Die verballhornender Weise Beneš Dekrete gennannten Dekrete der tschechoslowakischen Exilregierung und der provisorischen Regierung sind schon seit 1947 Geschichte (zumindest diejenigen, von denen die Rede in diesem Zusammenhang ist). Hat mit Frau Steinbach gar nichts zu tun.
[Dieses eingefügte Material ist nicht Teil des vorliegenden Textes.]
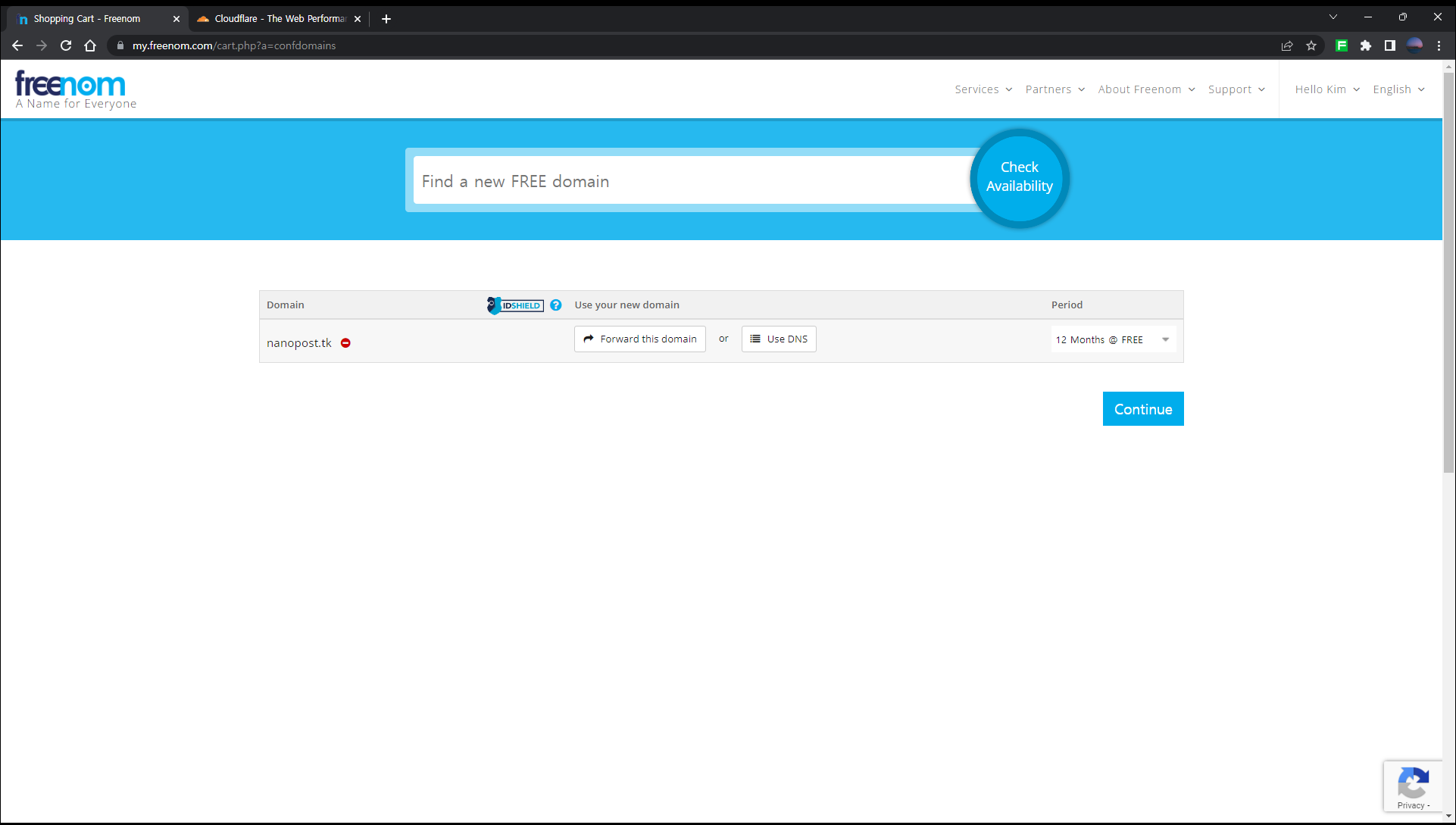Bookmark page with star icon
This screenshot has width=1456, height=825.
coord(1311,45)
Die Dokumentation kenne ich, sie wird (in der tschechischen Version, beide auf youtube einsehbar) vom Zitat des grossartigen Přemysl Pitter eingeleitet, den ich in der Schweiz kennengelernt hatte. Klar, das ehrliche Aufzeichnen von tschechischerseits begangenen Verbrechen an Deutschen gefällt natürlich diesen Kreisen, da gibt man mal gerne einen Preis. Schön wäre es, wie schon gesagt, wenn die Kreise (also BdV, SL) auch die Verstrickungen und Verbrechen ihrer Volksgenossen (also nicht Reichsdeutsche, sonder Deutsche in Polen und der ČSR) mal zu dokumentieren. Da würden sie von tschechischer (und polnischer) Seite wohl auch einen Preis kriegen.
Stephan hat geschrieben:Marek1964 hat geschrieben:Daneben übertrieb man während Jahrzehnten die Opferzahlen der Vertreibung. Noch heute geistern die zwei Millionen rum, während es maximal 600 000 sein konnten - die meisten noch während des Krieges.
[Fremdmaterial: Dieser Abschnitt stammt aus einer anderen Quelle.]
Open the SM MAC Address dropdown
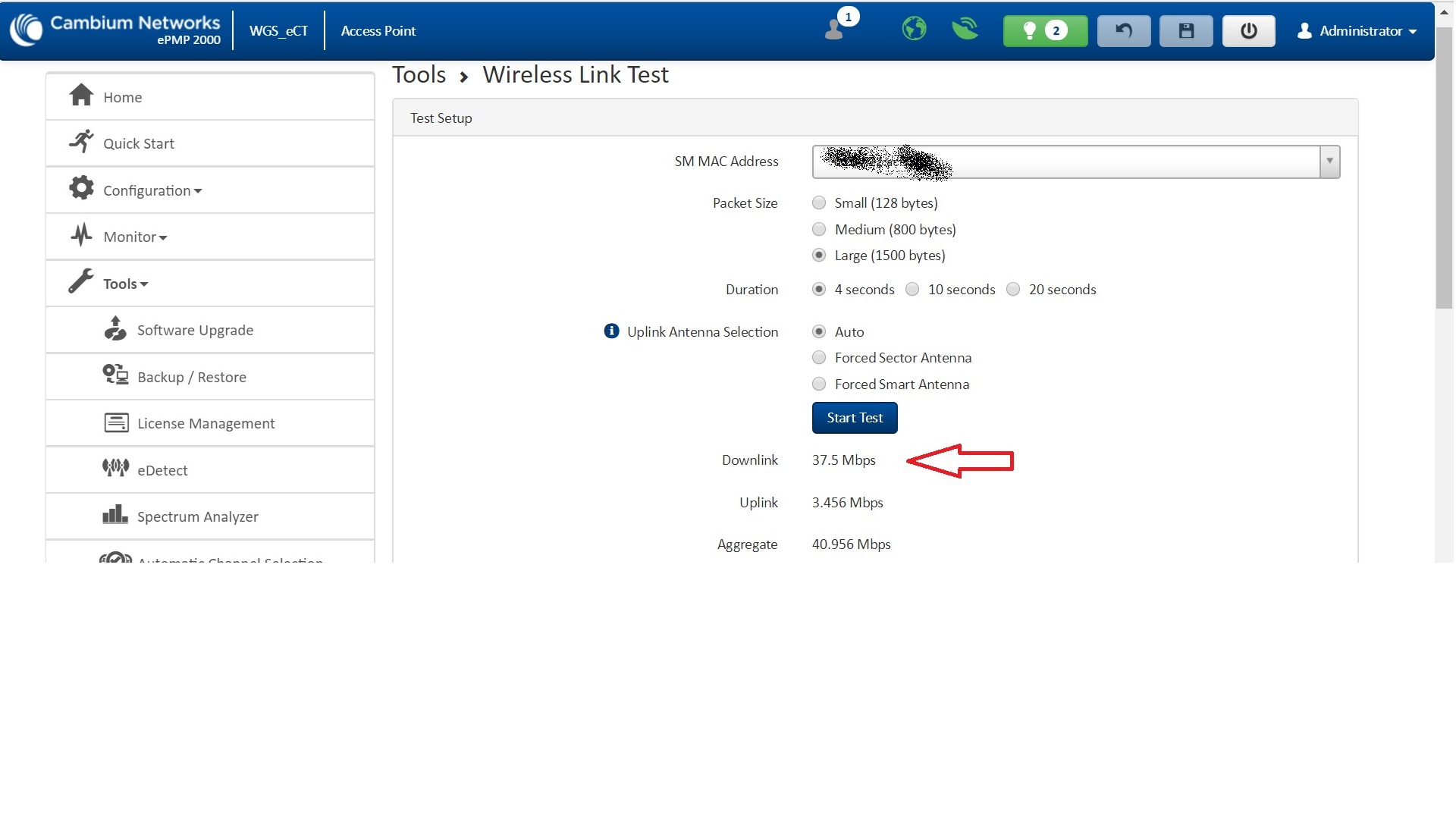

Zumindest bis 2006 waren 2. Mio. amtliche Verlautbarung in Dtschl. s.
http://www.deutschlandfunk.de/keine-deu ... e_id=50189. Mal abgesehen davon, wie viele Opfer wären denn recht, um ein Erinnerungszentrum zu akzeptieren?
Eine reele Zahl. Christoph Bergner bestätigt selbst - 400 000 durch direkte Einwirkung, wobei auch das meines Erachtens sehr hoch ist, kenne ich aber nicht genau die polnischen Verhältnisse. Aber von den tschechischen kann ich das genau sagen. Jahrzehnte lang wurde die erschreckende Zahl von 270 000 Toten und Vermissten erwähnt - aber das sind Vergleiche von Statistiken von verschiedenen Volkszählungen verschiedener Staaten und aufgrund zahlreicher Schätzungen, aber unter Vernachlässigung von eine wichtigen Faktor: Den Nationalitätenwechslern. Die tschechisch-deutsche Historikerkommission hat die Obergrenze auf 30 000 (für die Tschechoslowakei festegesetzt).
Hier habe ich mehr dazu geschrieben:
http://geschichte-wissen.de/forum/viewt ... 798#p43796
Stephan hat geschrieben:Marek1964 hat geschrieben:Genauso war die Westverschiebung Polens war schon in Teheran 1943 beschlossen worden. Gerne wird behauptet, das sei erst in Potsdam geschehen, nachdem Polen und Sowjets vollendete Tatsachen geschafft haben sollten.
Die Beschlüsse zur Zwangs-Umsiedelung wurden erst auf der Potsdamer Konferenz gefasst - aber auch das wurde bereits dargestellt.
Die Quelle ist das US Department of State - office of historian. Die Westverschiebung Polens war klar, auch dass man keine deutschen Minderheiten mehr haben wollte.
https://history.state.gov/milestones/19 ... ehran-conf
Stephan hat geschrieben:Marek1964 hat geschrieben:Trösten kann man sich in Polen und Tschechien immerhin damit, dass das alles nur innerdeutscher Wahlkampf ist. DIe Vertriebenenverbände und Landsmannschaften sind Stimmenlieferanten, ihre Anliegen werden deshalb von den Bundesregierungen nicht abgelehnt, allerdings dürfte man sich sehr wohl bewusst sein, dass sie völlig irreal sind.
Schwacher Trost. Eigentlich sind Verbände mit insgesamt 1,3 Millionen Mitgliedern eher real und Gott sei Dank im Geiste europäischer Verständigung auch international erfolgreich aktiv:
http://www.bdv-bayern.de/de/Pressemitteilungen
Diese Zahlen dürften massiv übertrieben sein. Kennt man auch von den SL. Interessant wäre mal eine Quelle ausserhalb von BdV oder SL.